(Pixel coordinate grounding data)
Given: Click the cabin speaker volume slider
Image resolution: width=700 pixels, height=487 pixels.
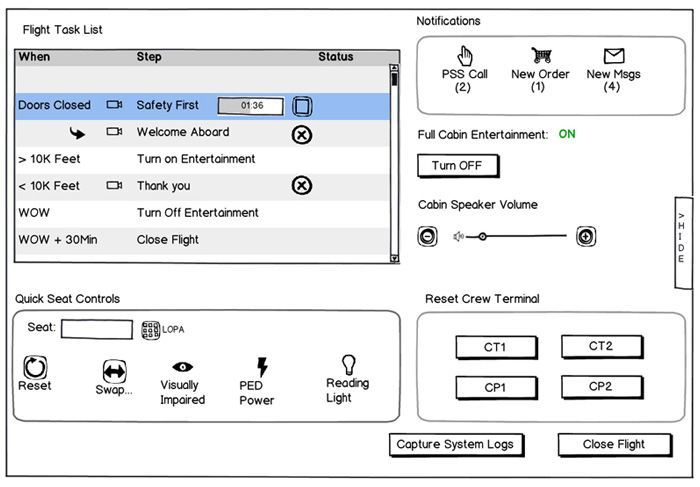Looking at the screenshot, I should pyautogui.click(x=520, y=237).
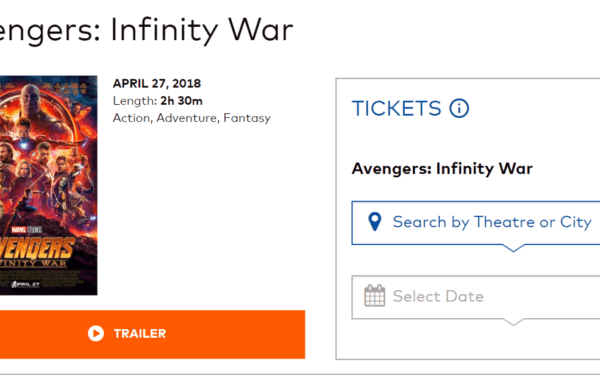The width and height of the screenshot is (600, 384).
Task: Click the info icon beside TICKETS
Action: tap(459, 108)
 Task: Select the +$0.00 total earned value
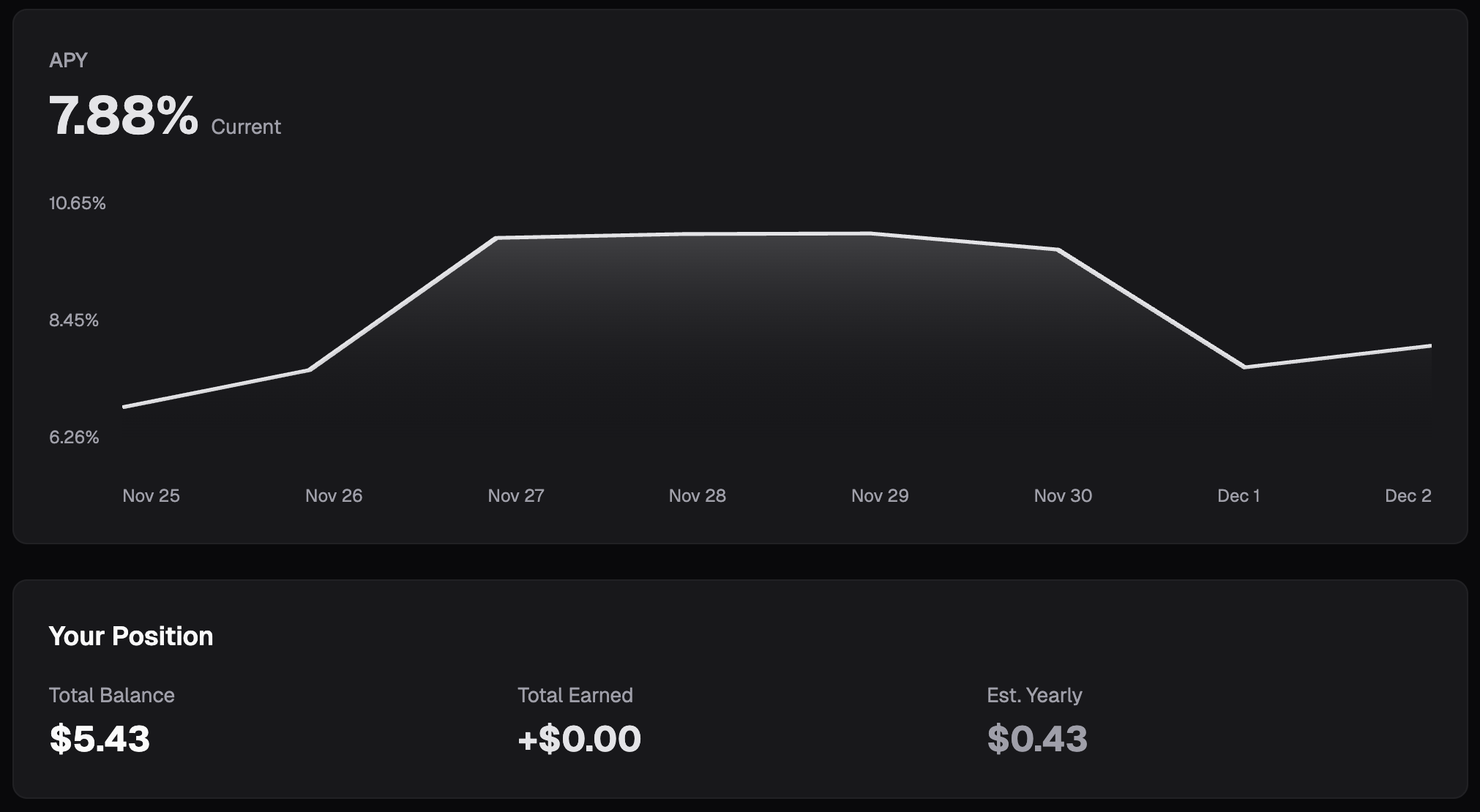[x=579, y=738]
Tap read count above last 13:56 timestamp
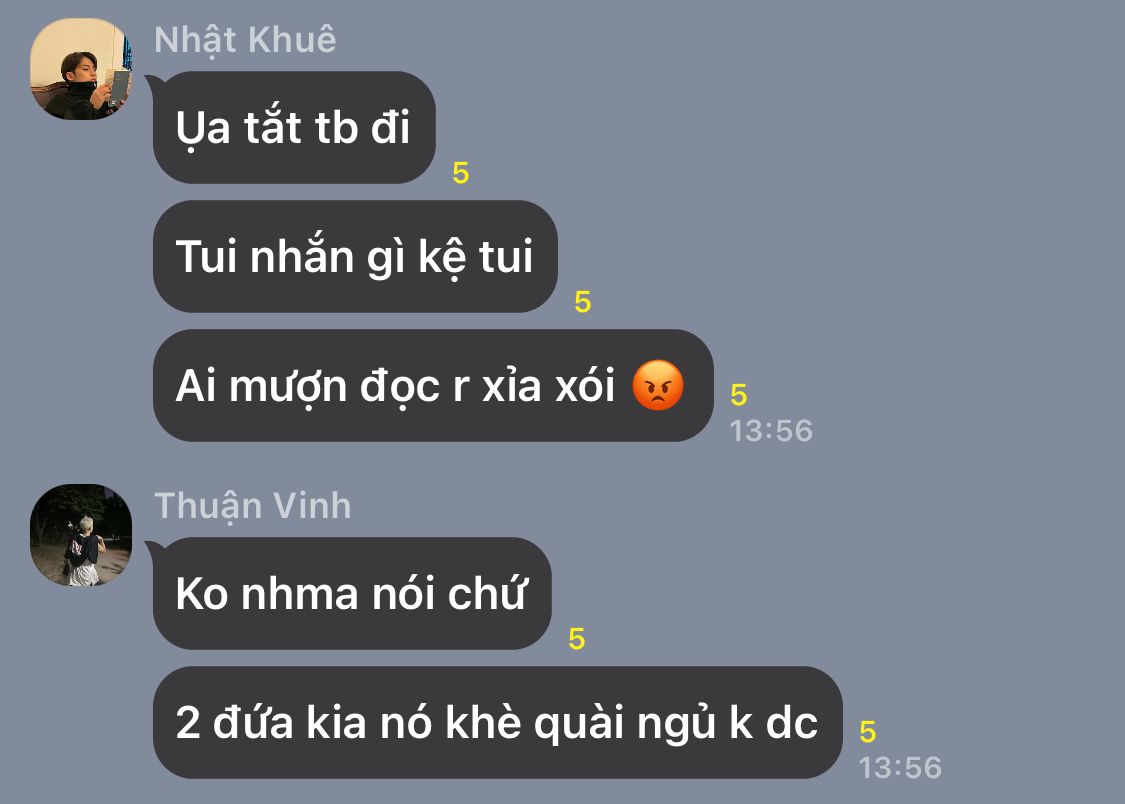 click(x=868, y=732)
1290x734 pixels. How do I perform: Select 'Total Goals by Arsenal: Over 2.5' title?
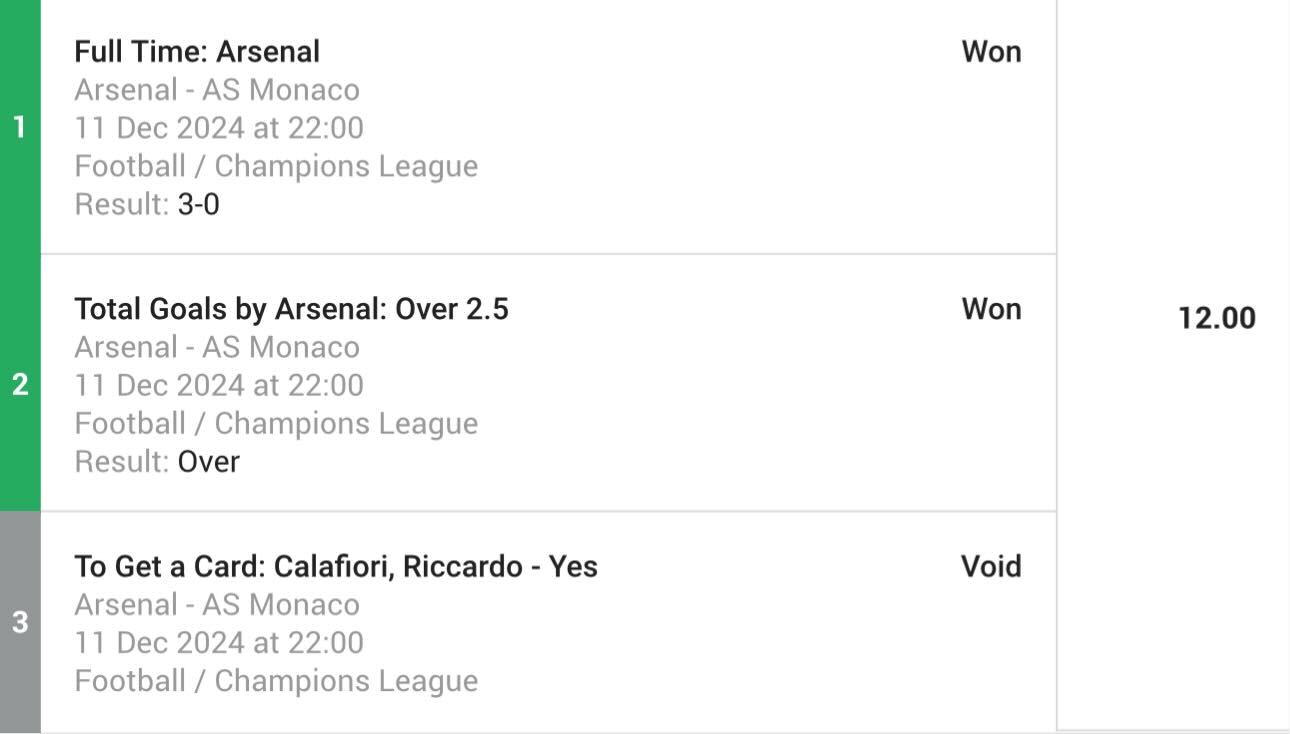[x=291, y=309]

HOW TO COMPLETE THIS TASK:
Could you transcribe exactly the lines from the line containing "Tap read count above last 13:56 timestamp" through the final line of the records, both included, and nothing beyond them? The pictures should be left out.

TASK ANSWER:
Tap read count above last 13:56 timestamp
 click(x=868, y=732)
1290x734 pixels. How do I perform: Select 'Total Goals by Arsenal: Over 2.5' title?
[x=291, y=309]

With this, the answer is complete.